Text passage

What’s Next for Data + AI in 2025? 10 Predictions

What’s Next for Data + AI in 2025? 10 Predictions

According to industry experts, 2024 was destined to be a banner year for generative AI. Operational use cases were rising to the surface, technology was reducing barriers to entry, and general artificial intelligence was obviously right around the corner.

So… did any of that happen? Well, sort of. 

In this week’s newsletter, I share what leading futurist and investor @/Tomasz Tunguz thinks about the state of data and AI for 2025—plus a few predictions of my own.

1. We’re living in a world without reason (Tomasz)

Three years into our AI future, we’re starting to see businesses create value in some of the areas we expect — but not all of them. According to Tomasz, AI tools can be summed up in three categories:

1. Prediction: AI copilots that can complete a sentence, correct code errors, etc.

2. Search: tools that leverage a corpus of data to answer questions

3. Reasoning: a multi-step workflow that can complete complex tasks

While AI copilots and search have seen modest success (particularly the former) among enterprise orgs, reasoning models still appear to be lagging behind—due in large part to model accuracy. Research is happening in this area, buuut don’t expect that to change dramatically in 2025. 

2. Process > Tooling (Barr)

A new tool is only as good as the process that supports it. Over the years, data teams have sometimes found themselves in a state of perpetual tire-kicking. But as the enterprise landscape inches closer to production-ready AI —the time for tire kicking is quickly coming to an end. 

Let’s consider the example of data quality for a moment. You could have the most sophisticated data quality platform on the market — the most advanced automations, the best copilots — but if you can’t get your organization onboarded quickly, all you’ve really got is a line item on your budget.

Over the next 12 months, I expect data teams to lean into proven end-to-end solutions over patchwork toolkits in order to prioritize more critical challenges like data quality ownership, incident management, and long-term domain enablement. The solutions that deliver on those priorities will win the day for AI-readiness.

Information provided
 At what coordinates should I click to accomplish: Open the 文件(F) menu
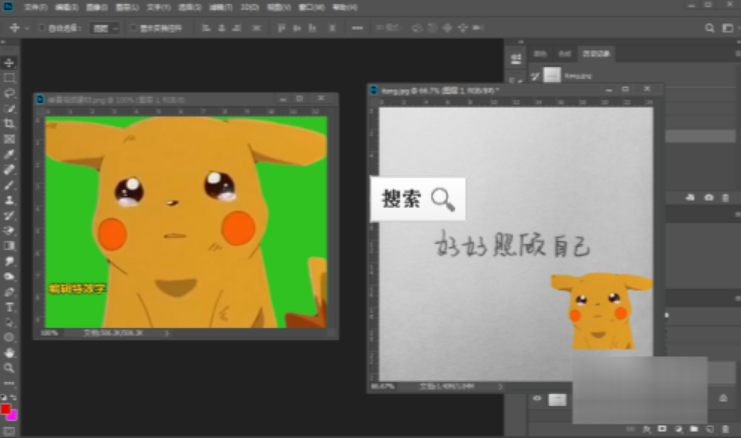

Exercise tasks
a) Check three statements against the data and AI predictions newsletter above. For each, answer yes or no and quote the words of the newsletter that decide it. (i) Reasoning models are lagging mostly because of model accuracy. (ii) Reasoning models should change dramatically in 2025. (iii) Over the next 12 months, the author expects data teams to favor patchwork toolkits.
b) Pick up the data and AI predictions newsletter after its last sentence and carry it forward.

Exercise responses
a)
(i) Yes: "reasoning models still appear to be lagging behind—due in large part to model accuracy"
(ii) No: "don’t expect that to change dramatically in 2025"
(iii) No: "I expect data teams to lean into proven end-to-end solutions over patchwork toolkits"

b)
3. AI is driving ROI — but not revenue (Tomasz)

Like any data product, GenAI’s value comes in one of two forms; reducing costs or generating revenue. On the revenue side, you might have something like AI SDRS or enrichment machines. According to Tomasz, these tools can generate a lot of sales pipeline… but not a lot of sales. 

Image credit: ISG

“Not many companies are closing business from it. It’s mostly cost reduction. Klarna cut two-thirds of their head count. Microsoft and ServiceNow have seen 50–75% increases in engineering productivity.”

Expect cost-cutting use-cases to continue to bubble to the surface in 2025.

4. AI adoption is slower than expected — but leaders are biding their time (Tomasz)

In contrast to the tsunami of “AI strategies” that were being embraced a year ago, leaders today seem to have taken a unanimous step backward from the technology.

“There was a wave last year when people were trying all kinds of software just to see it. Their boards were asking about their AI strategy. But now there’s been a huge amount of churn in that early wave.”

It’s not that the technology isn’t valuable in theory — it’s that organizations haven’t figured out how to leverage it effectively in practice. Tomasz believes that the next wave of adoption will be different from the first because leaders will be more informed about what they need — and where to find it.

5. Small data is the future of AI (Tomasz)

The open source versus managed debate is a tale as old as… something old. But when it comes to AI, that question gets a whole lot more complicated.

At the enterprise level, it’s not simply a question of control or interoperability — though that can certainly play a part — it’s a question of operational cost. While Tomasz believes that the largest B2C companies will use off the shelf models, he expects B2B to trend toward their own proprietary and open-source models instead.

“In B2B, you’ll see smaller models on the whole, and more open source on the whole. That’s because it’s much cheaper to run a small open source model.”

6. The lines are blurring for analysts and data engineers (Barr)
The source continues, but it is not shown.